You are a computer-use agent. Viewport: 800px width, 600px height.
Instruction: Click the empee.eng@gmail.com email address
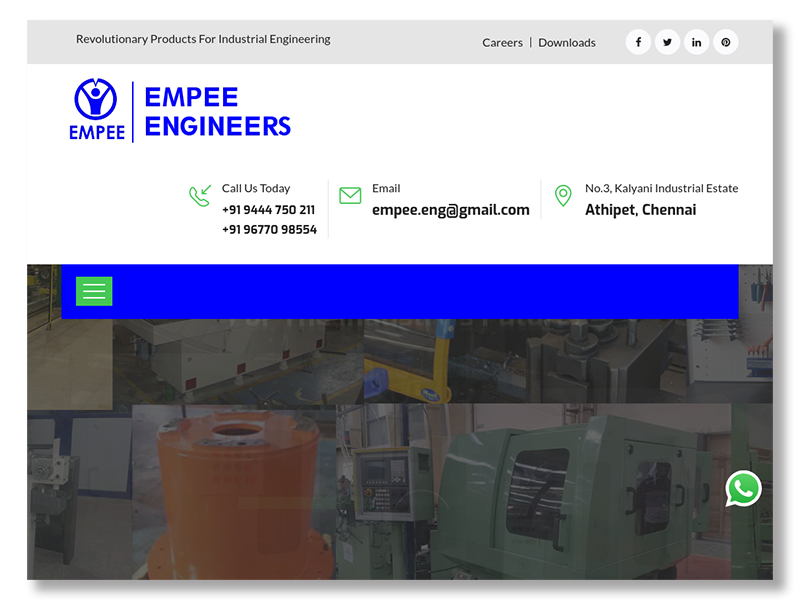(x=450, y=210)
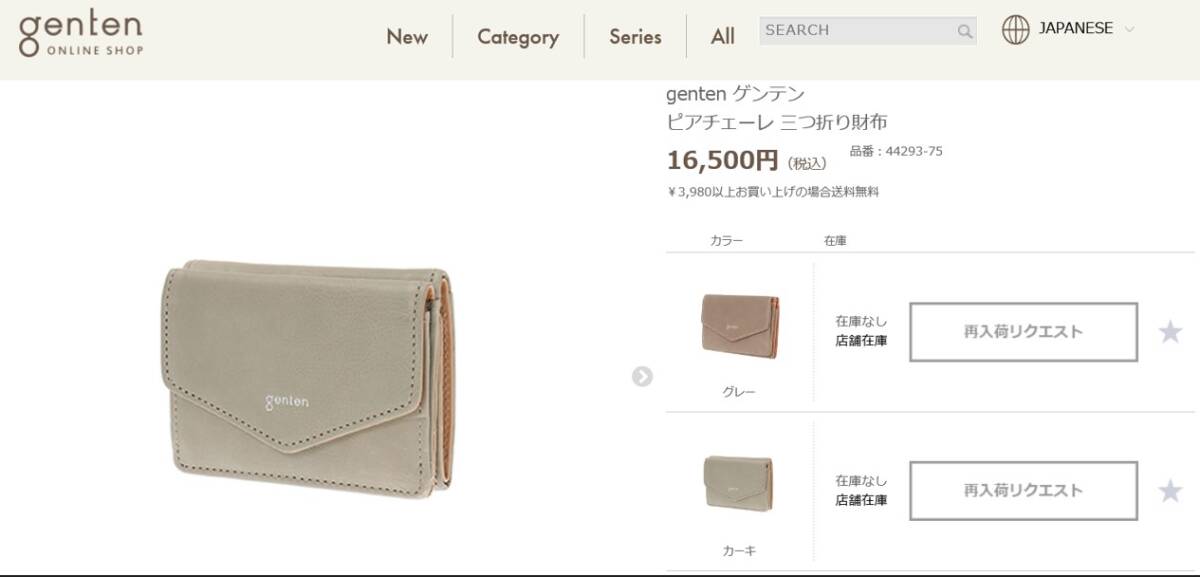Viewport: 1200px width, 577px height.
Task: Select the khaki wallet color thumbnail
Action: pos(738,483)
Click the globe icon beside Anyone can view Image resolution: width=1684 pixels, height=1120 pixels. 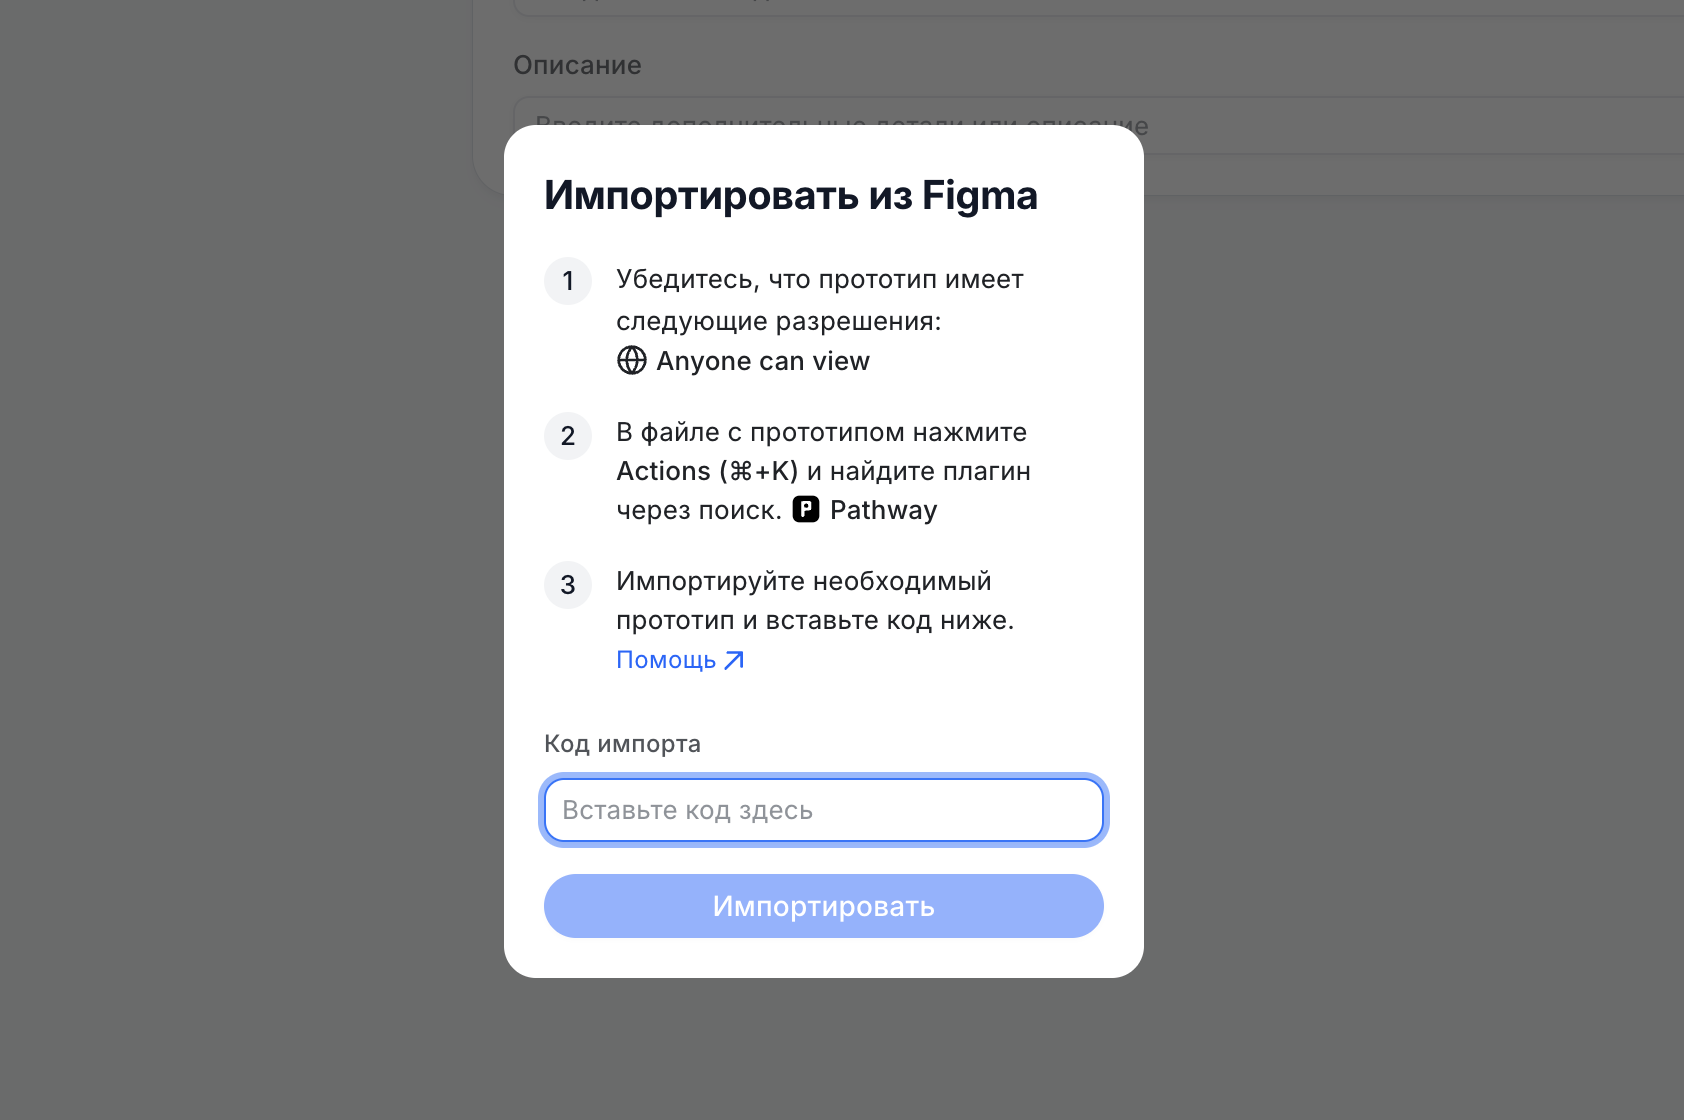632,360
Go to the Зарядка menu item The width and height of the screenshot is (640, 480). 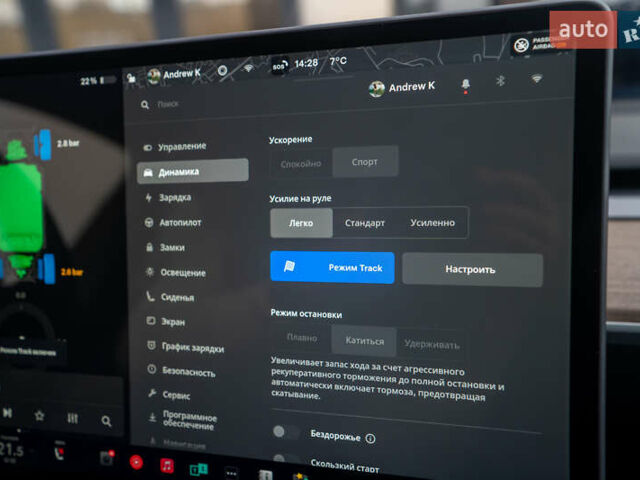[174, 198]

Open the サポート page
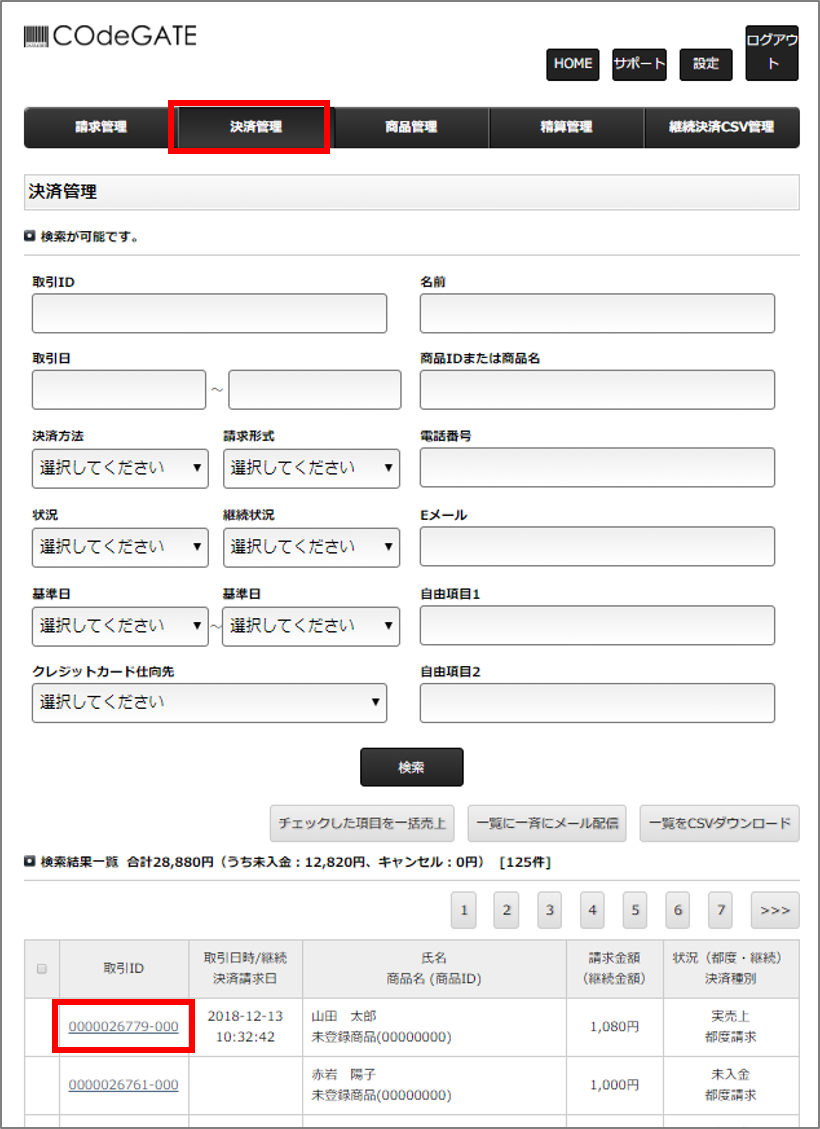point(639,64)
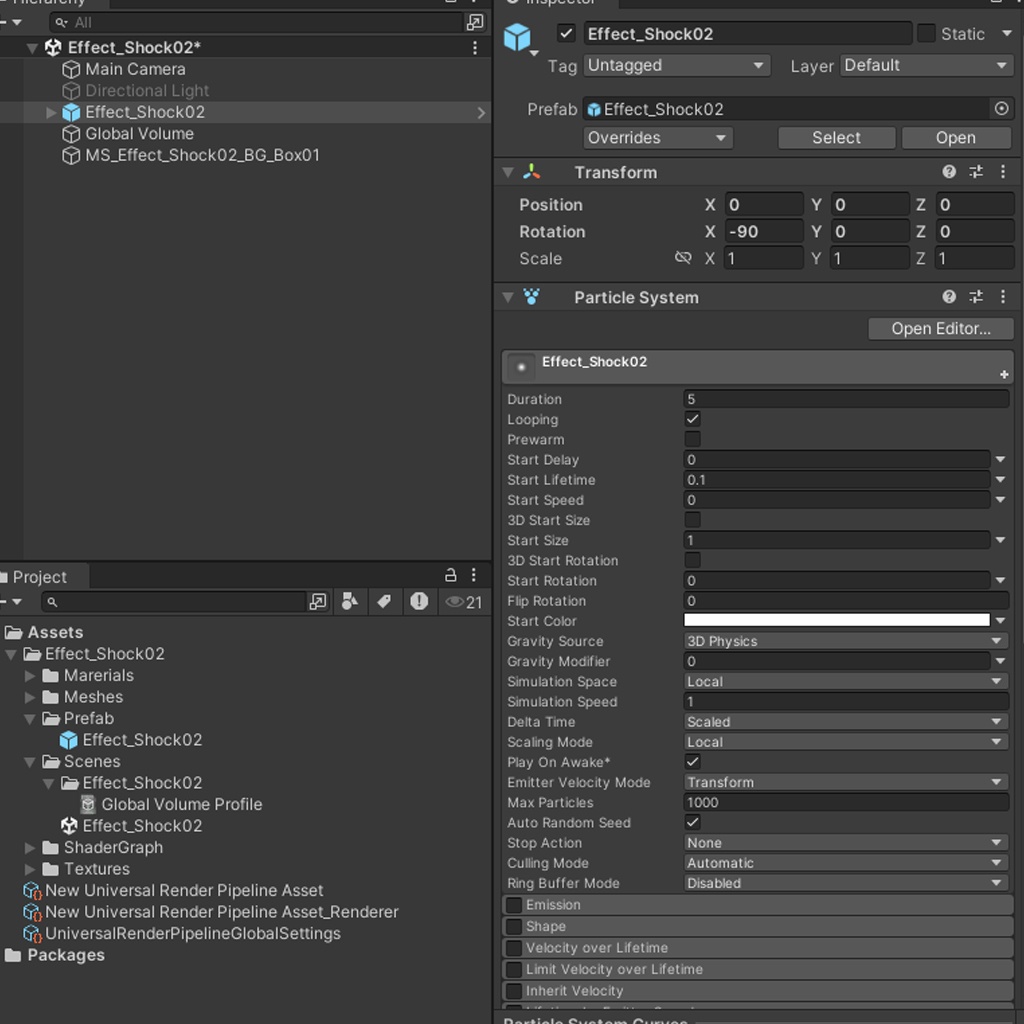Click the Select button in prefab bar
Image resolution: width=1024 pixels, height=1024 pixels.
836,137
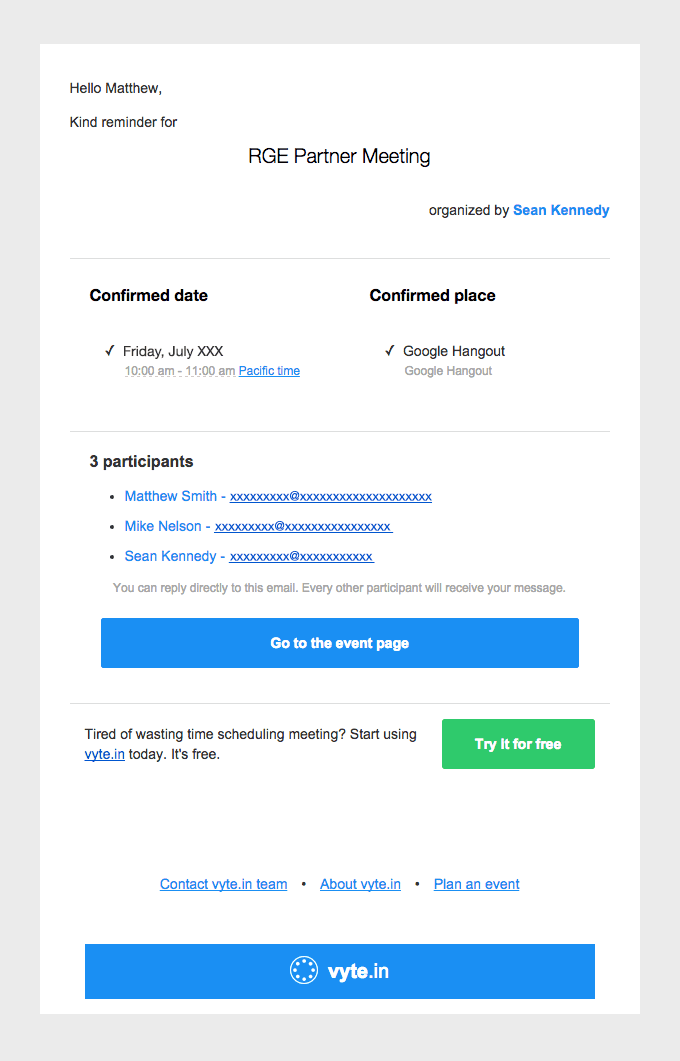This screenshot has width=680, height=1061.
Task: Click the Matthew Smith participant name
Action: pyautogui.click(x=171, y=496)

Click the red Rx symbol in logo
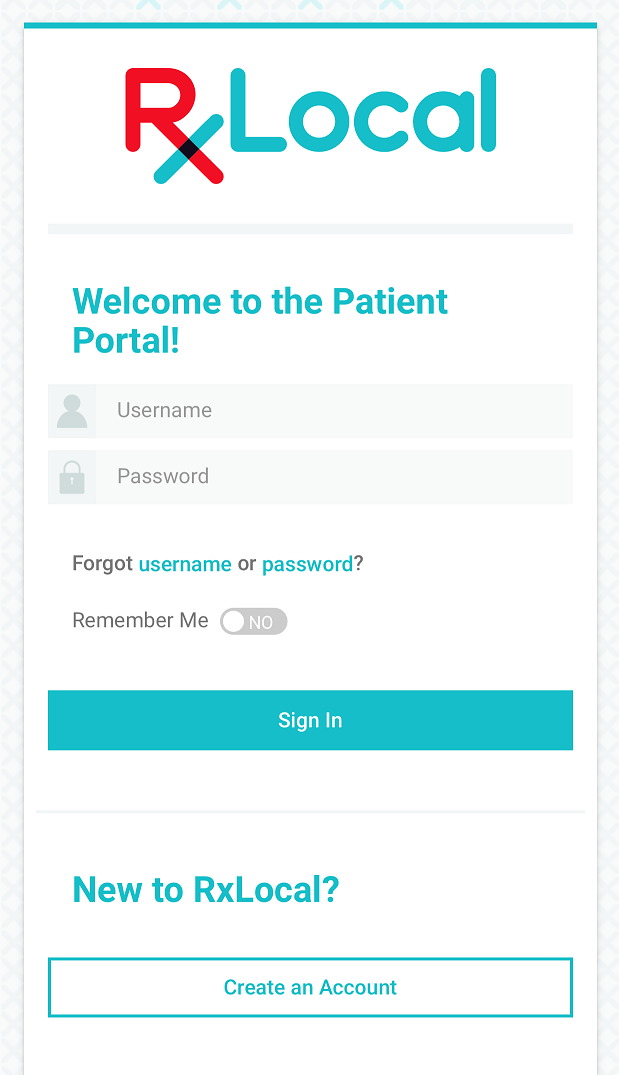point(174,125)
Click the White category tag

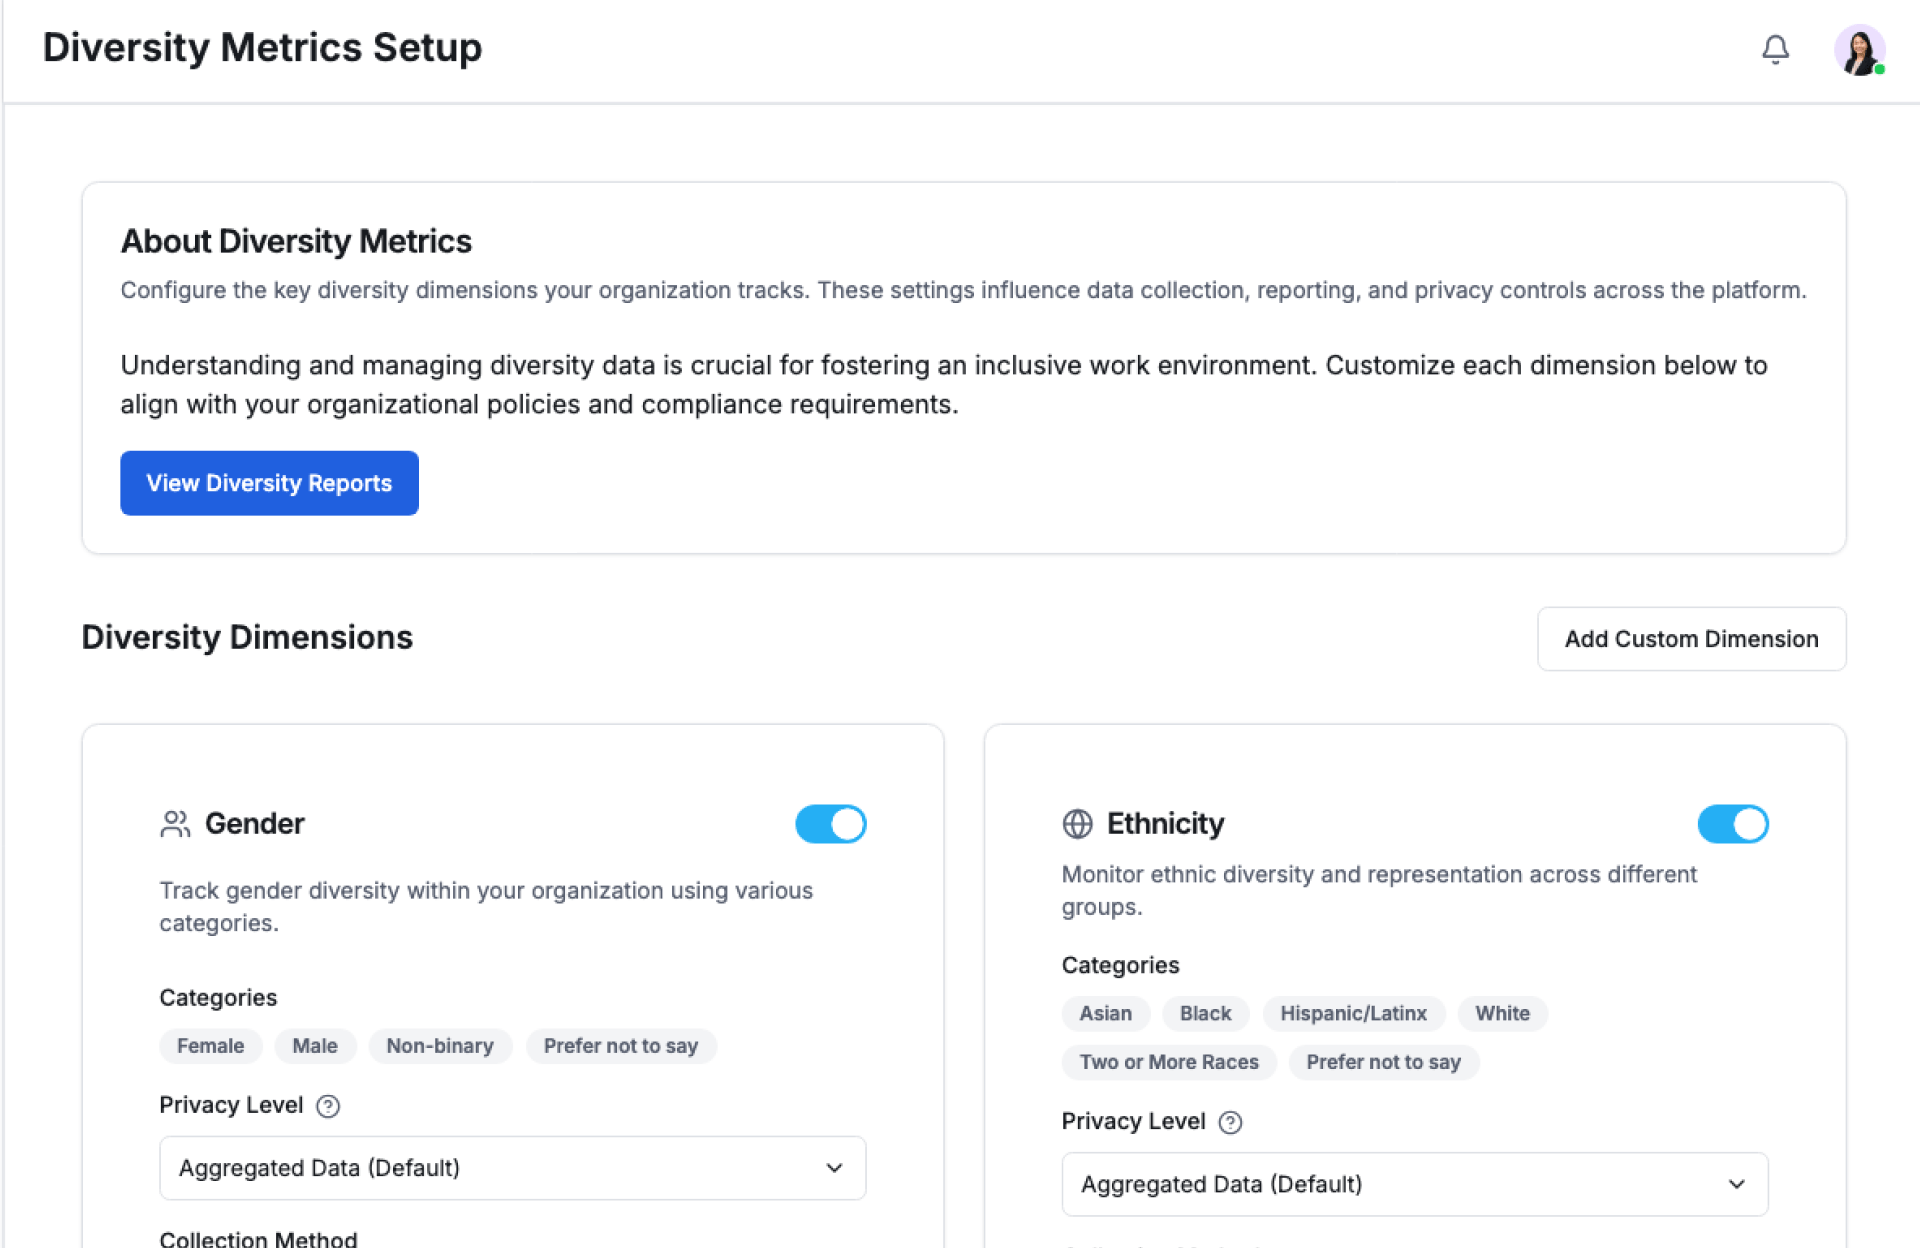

- _Work instructions_
Make an exact copy of the lines from the one holding "Open the サポート page" through the end of the material, both ends included, and keep the pictures out of it.

- _Response_
Open the サポート page
point(639,64)
Click the Select button in prefab bar
Image resolution: width=1024 pixels, height=1024 pixels.
836,137
This screenshot has width=680, height=1061.
Task: Click the Matthew Smith participant name
Action: pyautogui.click(x=171, y=496)

Click the red Rx symbol in logo
point(174,125)
Click the White category tag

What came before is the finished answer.